Astasia stopped. “The old dungeons from my great-grandfather’s time? But my father had them converted to wine cellars. He wouldn’t condone the use of such ancient, unsanitary conditions for—” She stopped. How naÏve she sounded. There was so much she did not know about her father’s rule as Grand Duke. Now she began to wonder what cruel tortures had been inflicted down here in the interests of the state, while, unknowing, she had danced at her first ball in the palace above. There was so much she had been shielded from. Had the rioters imprisoned her parents down here? Had they put them to the question? The sick feeling in her stomach grew stronger, as did the unwholesome smell. It was as if the dank water glistening on the walls and pooling on the floor were oozing in from the Nieva, bringing with it the city’s stinking effluent.

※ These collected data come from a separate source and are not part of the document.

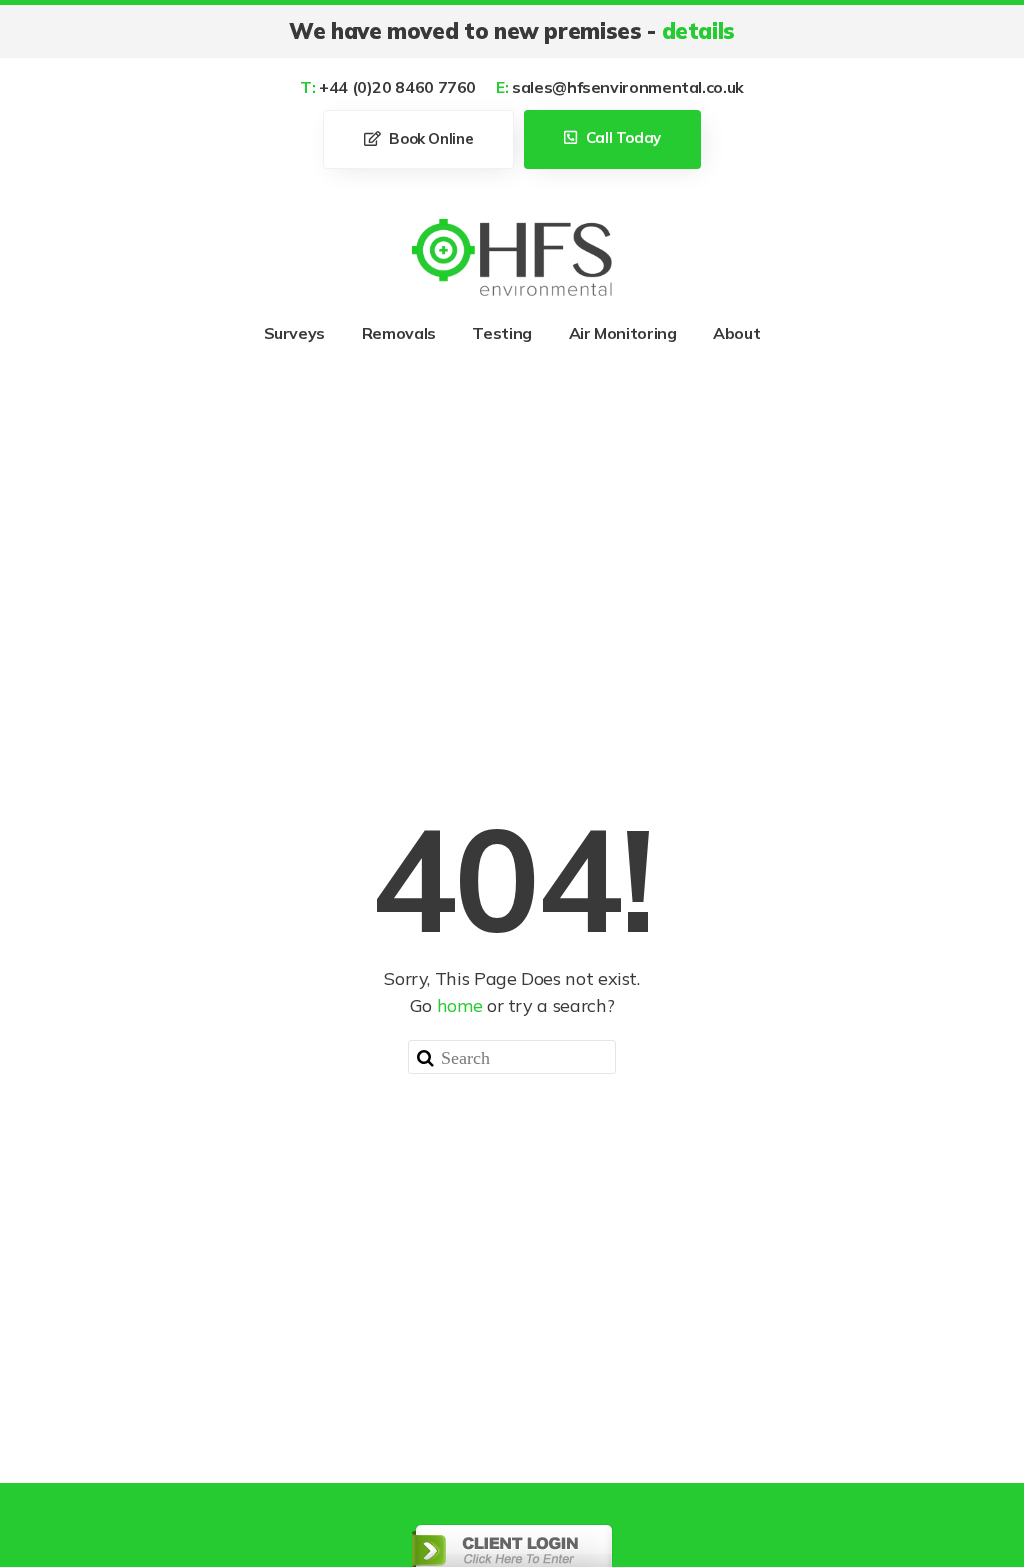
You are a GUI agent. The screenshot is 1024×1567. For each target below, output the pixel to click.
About (736, 333)
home (460, 1005)
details (698, 31)
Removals (399, 333)
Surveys (294, 333)
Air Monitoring (623, 333)
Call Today (621, 137)
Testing (501, 333)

At the end of the tunnel they came out into a small room. At a desk sat a tall, broad-shouldered man in Tielen uniform, poring over dispatches by lanternlight. When he stood up to greet her, he had to stoop, the ceiling was so low.

“Karonen at your service, altessa.”

“My parents,” Astasia burst out. “Where are they?”

Field Marshal Karonen cleared his throat, evidently uncomfortable. “That is why I requested your presence in this wretched place, altessa. This is where the insurgents imprisoned them. Now they are reluctant to come out, fearing further ill-treatment. I am hoping you might persuade them that the insurrection is at an end.”